◆ Problem details
For the entries below, the result should be an exact transcription of the lines from the one with "You are a GUI" up to and including the one with "Our blog (91, 2290)", and only those.

◆ Recorded data

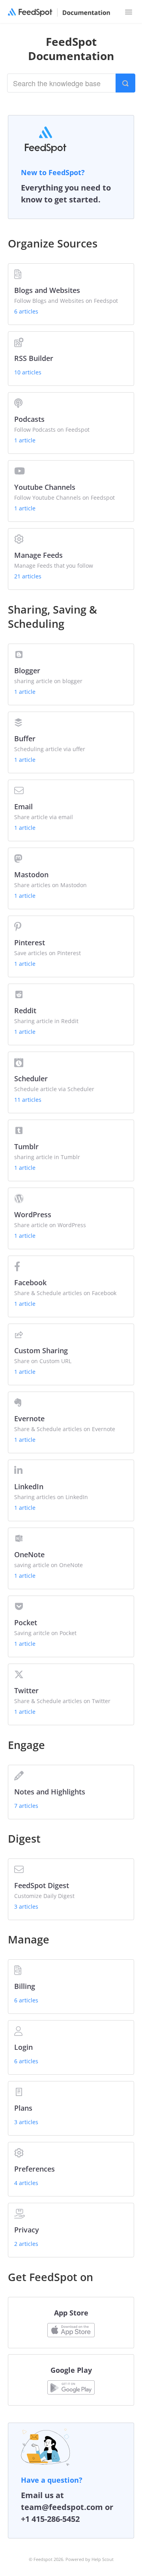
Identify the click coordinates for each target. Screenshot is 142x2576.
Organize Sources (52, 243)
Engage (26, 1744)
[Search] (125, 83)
--
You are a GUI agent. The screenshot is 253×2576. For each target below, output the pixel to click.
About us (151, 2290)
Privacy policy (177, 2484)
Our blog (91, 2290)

◆ Exercise output
You are a GUI agent. The screenshot is 253×2576. For each target below, output the pixel to click.
About us (151, 2290)
Privacy policy (177, 2484)
Our blog (91, 2290)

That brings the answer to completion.